=== Text for analysis ===
━━━━━━━━━━━━━━━━

Variant Discovery

In order to call a variant, it must have been 'discovered' and included in the set of candidate variants. Therefore, the final called variants is a subset of candidate variants. To maximise sensitivity, Octopus uses a hybrid approach to variant discovery by combining candidates discovered from multiple strategies.

Pileups#

The pileup candidate generator discovers variants directly from input alignments (i.e. the mapper CIGAR entries). Mismatch and indel positions are aggregated for filtered input reads, and candidates are accepted based on several criteria.

The pileup candidate generator can be disabled with the --disable-pileup-candidate-generator option.

Repeat expander#

Similar to the pileup candidate generator, the repeat expander candidate generator examines input alignments, but looks for specific patterns of SNV mismatches in compound tandem repeat regions (tandem repeats composed of two or more motifs) that are indicative of misaligned balanced indels. An example is shown below:

Docusaurus

The repeat expander candidate generator can be disabled with the --disable-repeat-candidate-generator option.

Local reassembly#

When input reads are misaligned, the pileup generator may propose false candidates. In such cases, correct variants can still be discovered by assembling reads with a de-Bruijn graph. Both the reference sequence and reads are threaded into the graph and any 'bubbles' (divergences from the reference path) are explored (up to --max-bubbles) and scored by counting k-mer observations. To help remove spurious bubbles and increase sensitivity, mismatch bases with low base quality scores (--assembler-mask-base-quality) are converted to reference before graph threading into the assembly graph. Bubbles with a high score (minimum --min-bubble-score) are extracted from the graph, before the alignment to the reference portion of the bubble with Smith Waterman to find candidate variants.

━━━━━━━━━━━━━━━━

=== Excerpted data ===
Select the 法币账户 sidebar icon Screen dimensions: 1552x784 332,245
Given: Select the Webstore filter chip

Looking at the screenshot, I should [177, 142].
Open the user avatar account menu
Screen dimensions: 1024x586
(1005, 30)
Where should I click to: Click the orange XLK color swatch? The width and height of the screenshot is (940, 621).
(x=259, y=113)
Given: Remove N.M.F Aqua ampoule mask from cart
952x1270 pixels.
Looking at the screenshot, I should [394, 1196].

━━━━━━━━━━━━━━━━

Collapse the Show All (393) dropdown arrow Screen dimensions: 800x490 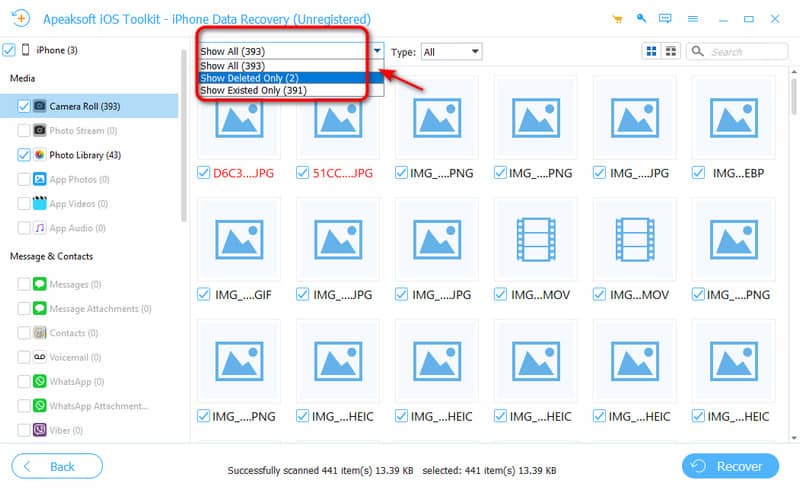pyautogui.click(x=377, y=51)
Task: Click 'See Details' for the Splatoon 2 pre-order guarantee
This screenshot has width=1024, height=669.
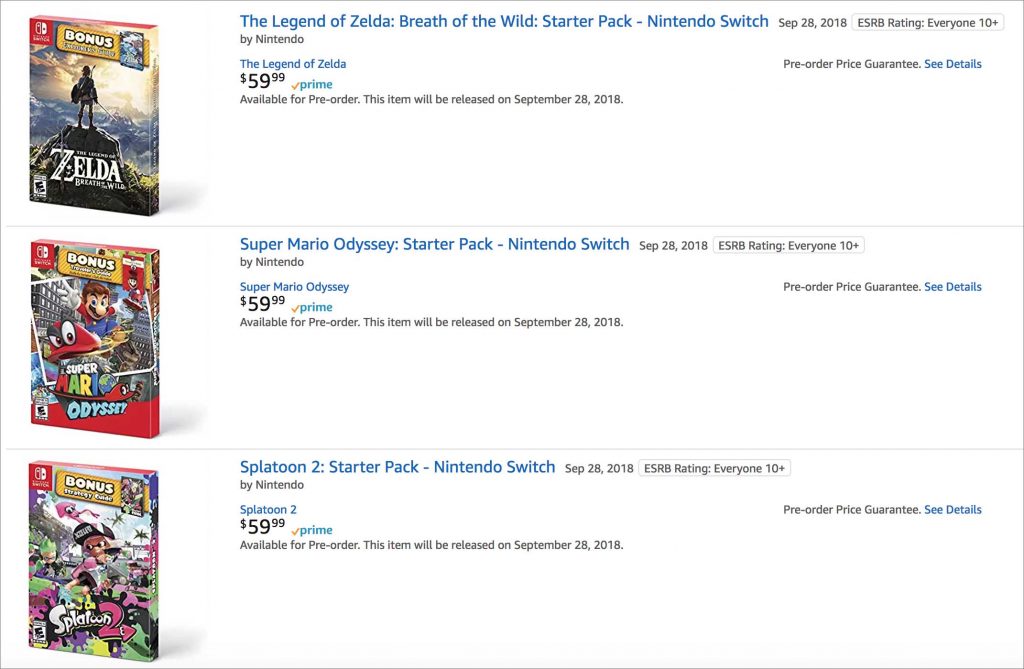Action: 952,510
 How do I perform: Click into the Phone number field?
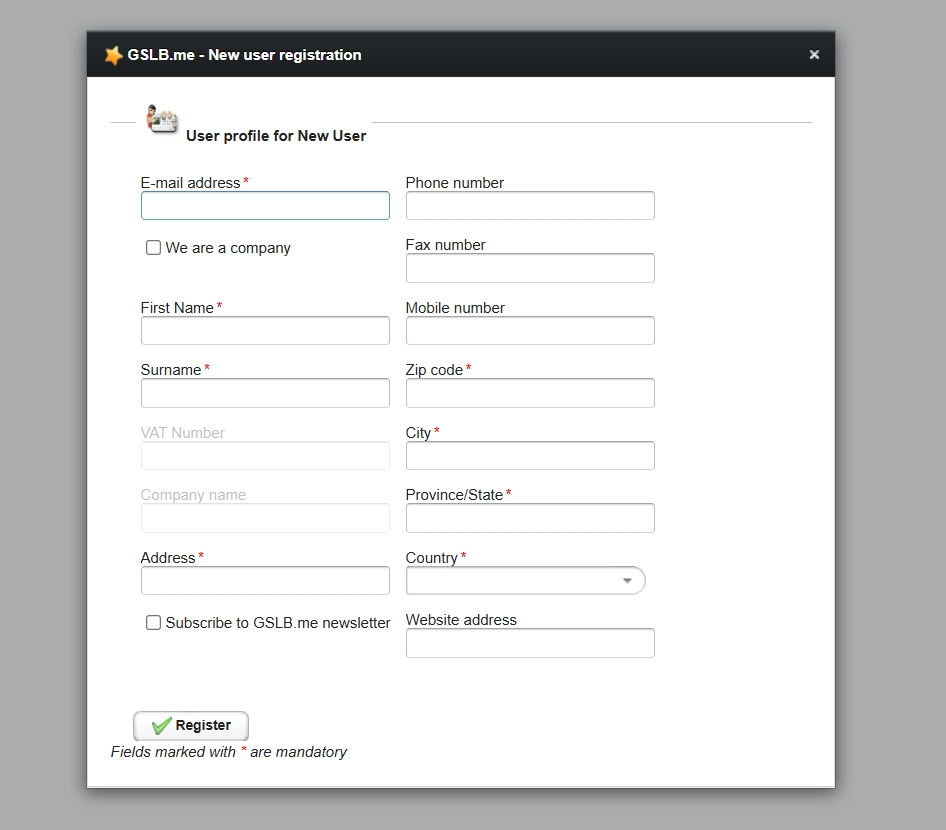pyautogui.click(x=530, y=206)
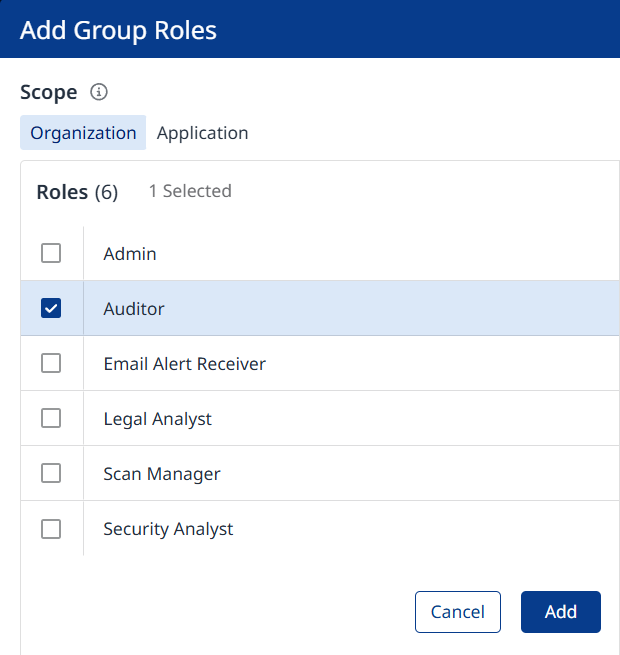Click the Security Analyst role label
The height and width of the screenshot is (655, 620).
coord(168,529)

━━━━━━━━━━━━━━━━

=== Your instructions ===
Retype the passage of the variant discovery text starting with "The pileup candidate generator discovers" and going on through "on several criteria.".

=== Solution ===
The pileup candidate generator discovers variants directly from input alignments (i.e. the mapper CIGAR entries). Mismatch and indel positions are aggregated for filtered input reads, and candidates are accepted based on several criteria.